在可变参数模板中为每个压缩参数执行函数

Question

I noticed the following line in the open-source project FeatherKit :

int _[] = { (SubscribeToType<MessageTypes>( bus, receiver, desubscribers, unsubscribe ), 0)... };

With the following context:

template<class... MessageTypes>
void Subscribe( MessageBus& bus, MessageReceiver<MessageTypes...>& receiver, bool unsubscribe ) {
    std::vector<std::function<void()>> desubscribers;
    int _[] = { (SubscribeToType<MessageTypes>( bus, receiver, desubscribers, unsubscribe ), 0)... };
    (void) _;
    receiver.desubscribers = desubscribers;
}

It's obviously executing the function SubscribeToType for each parameter in the variadic template.

My question is twofold:

1. How, exactly, does the line work?
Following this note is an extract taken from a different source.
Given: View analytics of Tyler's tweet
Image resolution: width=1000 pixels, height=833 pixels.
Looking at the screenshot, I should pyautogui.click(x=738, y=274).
How come parameter unpacking is allowing that function to execute for each parameter in the variadic template?

2. I am very certain this line could be replaced by a lambda. How could you replace the line with a lambda expression?

I've contacted the original author of FeatherKit, but he wasn't able to answer my question at that time.

Answer 1

1. How, exactly, does the line work? How come parameter unpacking is allowing that function to execute for each parameter in the variadic template?

A parameter pack expansion is some pattern involving a parameter pack followed by ...

So expr(T)... is a pack expansion with expr(T) as its pattern, and it expands to expr(T0), expr(T1), expr(T2), ..., expr(TN) for each Ti in the parameter pack.

A pack expansion can only be used in certain contexts, such as argument lists, or initializer lists, so in this case the results of each sub-expression is being used to form an initializer list for the array int _[] . The array is unused and only exists so that its initializer can be used as the context in which to do the pack expansion. Each sub-expression is of the form (SubscribeToType<Ti>(blah, blah), 0) which means the result of the function call is discarded and the expression has the value 0. This is a bit of a kluge to allow the pack expansion to produce a braced-init-list containing N integers, because that's what's needed to initialize the array.

2. I am very certain this line could be replaced by a lambda. How could you replace the line with a lambda expression?

Why would you want to?

It could, but you'd need a very similar pack expansion in the lambda, so it wouldn't simplify anything.